EcolePas de quotas d'élèves non francophones à l'école

Le Conseil fédéral rejette la proposition d'un élu qui voulait limiter dans chaque classe le nombre d'élèves parlant une langue étrangère.

Limiter dans chaque classe le nombre d'élèves ne maîtrisant aucune langue nationale n'est pas une bonne idée, estime le Conseil fédéral. Il préfère miser sur l'intégration des enfants d'immigrés, répond-il à Hugues Hiltpold.

Le radical genevois avait lancé l'idée de limiter à trois le nombre d'élèves ne parlant pas la langue de la région linguistique dans chaque classe. Ce serait, selon lui, un facteur d'intégration qui donnerait une chance à chacun. Selon lui, si des parents placent leurs enfants en écoles privées, c'est parce qu'ils pensent que les enfants ne maîtrisant pas une langue nationale tirent l'enseignement vers le bas.

Le gouvernement reconnaît l'importance des effets de la composition linguistique et culturelle des classes sur la qualité de l'enseignement et l'égalité des chances. Mais il n'est pas convaincu que les propositions de M. Hiltpold soient la bonne réponse.

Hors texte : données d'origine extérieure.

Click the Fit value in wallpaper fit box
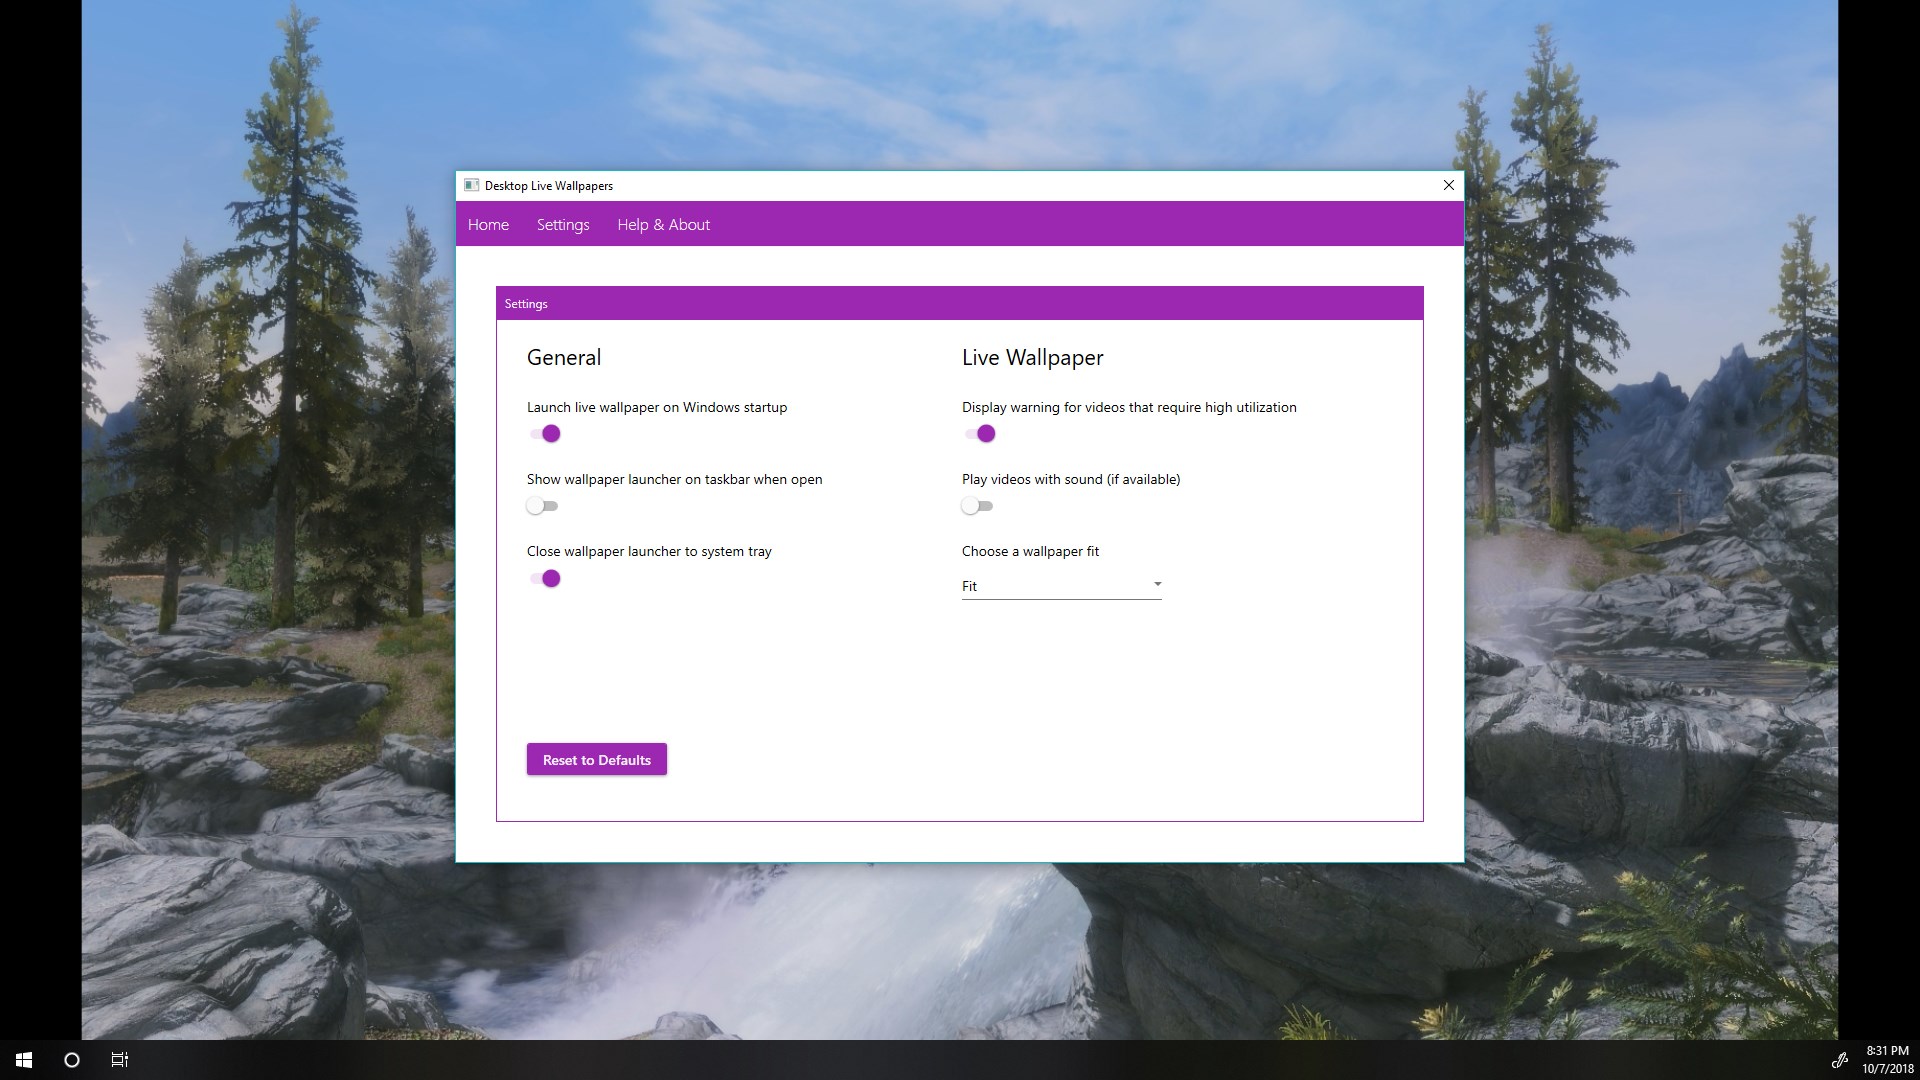The height and width of the screenshot is (1080, 1920). (x=970, y=586)

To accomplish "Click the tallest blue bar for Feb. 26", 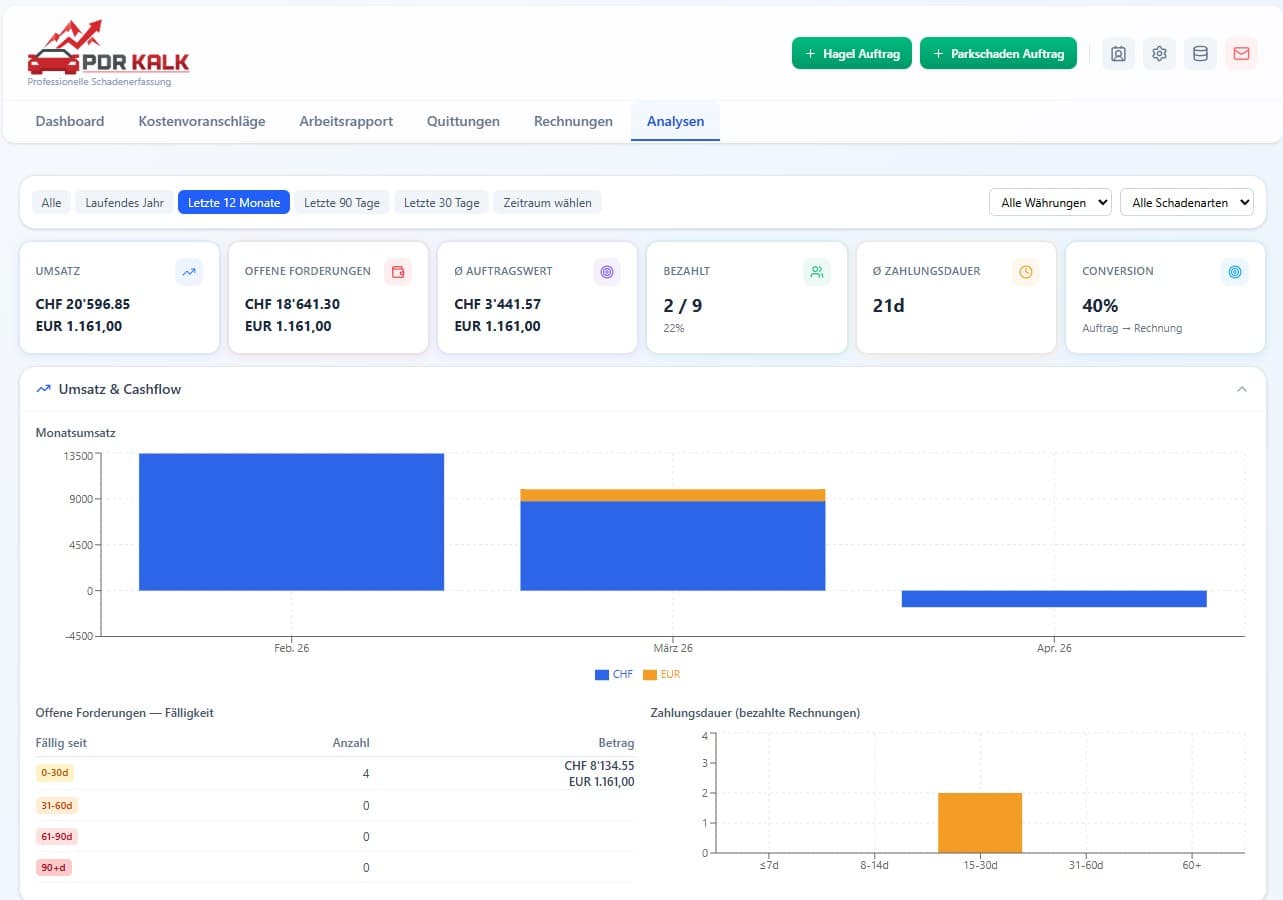I will (291, 520).
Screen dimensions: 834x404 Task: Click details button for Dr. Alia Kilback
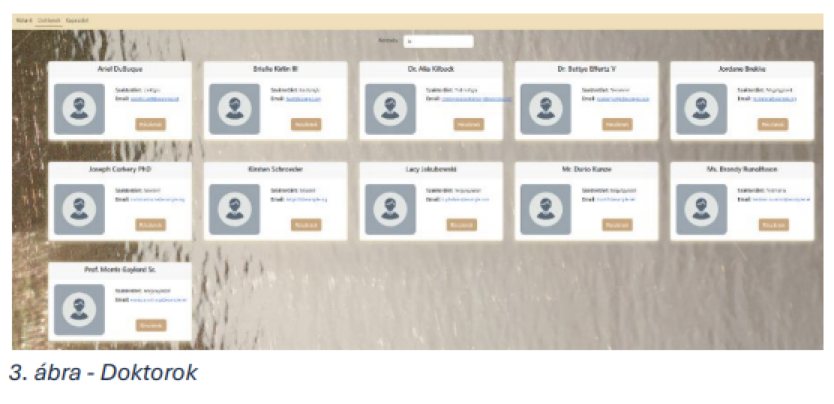point(469,124)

«La variation des proportions d'élèves allophones et de ceux de langue indigène rendrait de toute manière impossible et contre-productive l'application de quotas par classe.»

Berne préfère que les Cantons facilitent l'intégration des enfants d'immigrés dans les classes régulières. Tous proposent déjà des classes d'accueil ou de langue.